Keddie worked as a physical education teacher in the Victorian state school system at Belle Vue State School in his early teaching. He went on to teach and coach school teams up to year 12.

Keddie left Hawthorn at the end of the 1972 VFL season and became captain and coach of West Adelaide. He played 18 games, kicking 14 goals and winning The Bloods Best & Fairest before moving on to South Adelaide as captain in 1974, playing 53 games, kicking 71 goals and winning South's best and fairest award in 1975. In 1977, Keddie played a final season with Glenelg, playing seven games and kicking two goals. He also played five games for South Australia; three against Victoria and one each against Western Australia and Tasmania, kicking four goals.

Keddie's younger brother Richard played reserves football for Hawthorn.

==Post playing==
In 1979, Keddie became the state development manager for the Junior Football Council of Victoria under Ray Allsop (governed by the VFL and Victorian State Government), setting up parent groups throughout Victoria to initiate what is now known as Auskick. This was supported by a development officer (player) from each of the VFL clubs.
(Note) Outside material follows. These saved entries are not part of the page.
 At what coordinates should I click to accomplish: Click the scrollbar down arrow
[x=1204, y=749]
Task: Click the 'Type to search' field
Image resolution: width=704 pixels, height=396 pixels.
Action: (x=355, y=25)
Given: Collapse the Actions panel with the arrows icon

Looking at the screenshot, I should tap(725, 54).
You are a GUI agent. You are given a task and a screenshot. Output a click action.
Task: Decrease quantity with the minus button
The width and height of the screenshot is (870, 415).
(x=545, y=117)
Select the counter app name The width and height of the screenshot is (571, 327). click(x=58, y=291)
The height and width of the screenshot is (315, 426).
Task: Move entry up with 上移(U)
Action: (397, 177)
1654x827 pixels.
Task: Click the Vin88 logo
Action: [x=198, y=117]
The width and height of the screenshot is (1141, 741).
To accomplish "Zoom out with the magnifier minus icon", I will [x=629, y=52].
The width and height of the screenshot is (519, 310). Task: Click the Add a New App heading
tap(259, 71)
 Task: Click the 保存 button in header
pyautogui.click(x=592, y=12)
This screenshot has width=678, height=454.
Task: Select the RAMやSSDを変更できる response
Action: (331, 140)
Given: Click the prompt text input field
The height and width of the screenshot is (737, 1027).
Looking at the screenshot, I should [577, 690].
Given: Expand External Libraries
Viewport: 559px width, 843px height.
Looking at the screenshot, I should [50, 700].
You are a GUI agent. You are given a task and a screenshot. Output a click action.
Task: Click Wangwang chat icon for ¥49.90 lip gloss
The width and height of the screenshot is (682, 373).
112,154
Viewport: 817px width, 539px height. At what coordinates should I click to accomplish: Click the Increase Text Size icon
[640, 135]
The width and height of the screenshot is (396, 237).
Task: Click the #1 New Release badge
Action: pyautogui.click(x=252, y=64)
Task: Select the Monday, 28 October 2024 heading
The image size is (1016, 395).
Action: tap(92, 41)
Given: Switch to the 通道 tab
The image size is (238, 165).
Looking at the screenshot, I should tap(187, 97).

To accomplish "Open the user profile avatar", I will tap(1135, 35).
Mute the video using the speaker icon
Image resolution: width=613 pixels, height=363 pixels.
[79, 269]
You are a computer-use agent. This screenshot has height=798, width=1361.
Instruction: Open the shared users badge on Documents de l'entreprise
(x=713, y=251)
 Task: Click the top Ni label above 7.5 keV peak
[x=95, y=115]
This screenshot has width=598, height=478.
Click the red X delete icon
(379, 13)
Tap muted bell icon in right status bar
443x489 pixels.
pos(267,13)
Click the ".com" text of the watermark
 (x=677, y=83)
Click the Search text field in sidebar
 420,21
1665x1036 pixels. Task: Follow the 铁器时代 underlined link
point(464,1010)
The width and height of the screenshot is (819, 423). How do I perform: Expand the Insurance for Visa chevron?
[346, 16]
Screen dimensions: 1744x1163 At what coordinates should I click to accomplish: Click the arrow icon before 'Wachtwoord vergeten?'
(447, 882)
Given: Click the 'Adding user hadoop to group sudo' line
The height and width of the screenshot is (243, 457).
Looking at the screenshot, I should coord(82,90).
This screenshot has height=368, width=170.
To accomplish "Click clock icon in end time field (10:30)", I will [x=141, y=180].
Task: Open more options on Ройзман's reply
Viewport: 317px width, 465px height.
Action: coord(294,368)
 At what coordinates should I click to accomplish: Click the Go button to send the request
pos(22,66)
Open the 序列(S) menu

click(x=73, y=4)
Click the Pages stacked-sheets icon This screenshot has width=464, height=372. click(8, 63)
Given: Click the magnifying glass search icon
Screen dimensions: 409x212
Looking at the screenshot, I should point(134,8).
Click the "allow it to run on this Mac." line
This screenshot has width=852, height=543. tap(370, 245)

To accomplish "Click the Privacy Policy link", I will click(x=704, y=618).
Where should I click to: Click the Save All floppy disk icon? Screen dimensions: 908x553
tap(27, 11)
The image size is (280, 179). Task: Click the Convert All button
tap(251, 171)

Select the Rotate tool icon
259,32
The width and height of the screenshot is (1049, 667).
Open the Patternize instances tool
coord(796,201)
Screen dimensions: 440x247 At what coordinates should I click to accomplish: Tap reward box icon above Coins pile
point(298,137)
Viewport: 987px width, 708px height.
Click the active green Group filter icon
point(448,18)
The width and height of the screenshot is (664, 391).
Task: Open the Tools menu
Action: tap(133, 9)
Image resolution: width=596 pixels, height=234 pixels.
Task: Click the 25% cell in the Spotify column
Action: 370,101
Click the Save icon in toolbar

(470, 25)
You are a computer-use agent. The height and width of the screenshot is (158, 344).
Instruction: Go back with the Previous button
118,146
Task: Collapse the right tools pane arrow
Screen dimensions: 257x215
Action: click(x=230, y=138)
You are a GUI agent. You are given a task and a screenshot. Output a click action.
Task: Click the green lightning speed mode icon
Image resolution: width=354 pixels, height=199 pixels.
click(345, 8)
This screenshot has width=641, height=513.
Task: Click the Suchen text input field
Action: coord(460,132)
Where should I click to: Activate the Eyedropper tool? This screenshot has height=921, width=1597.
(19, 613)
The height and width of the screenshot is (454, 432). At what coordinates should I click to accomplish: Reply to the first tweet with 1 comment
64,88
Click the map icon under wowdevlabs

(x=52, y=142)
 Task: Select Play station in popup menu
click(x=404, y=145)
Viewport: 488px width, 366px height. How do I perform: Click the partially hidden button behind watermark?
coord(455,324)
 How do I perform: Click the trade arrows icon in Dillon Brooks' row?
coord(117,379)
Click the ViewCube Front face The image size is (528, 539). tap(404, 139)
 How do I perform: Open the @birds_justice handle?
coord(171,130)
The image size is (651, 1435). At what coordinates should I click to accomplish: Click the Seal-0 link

Keddie was appointed as an assistant coach to Allan Jeans in 1980 and in 1981 became the full-time development manager for the Hawthorn Football Club and coached the Hawthorn Under 19 team to two finals before returning to teaching at Wesley College in 1984.

In 1984, Keddie was appointed as senior coach at Victorian Football Association (VFA) club Sandringham and coached the Zebras to the 1985 flag. In 1987, he was appointed as David Parkins' senior assistant coach before returning to Sandringham in 1988.

Keddie continued his teaching career into the 1980s at Wesley College until 1987. In 1991–93, Keddie coached South Launceston Football Club in the Tasmanian Football League. This is where his only child, Alexandra Keddie (born 1992), was born. He now resides back in Melbourne and is currently retired but does some voluntary coaching work and player mentoring at the Frankston Football Club.

==Sources==
- Holmesby, Russell and Main, Jim (2007). The Encyclopedia of AFL Footballers. 7th ed. Melbourne: Bas Publishing.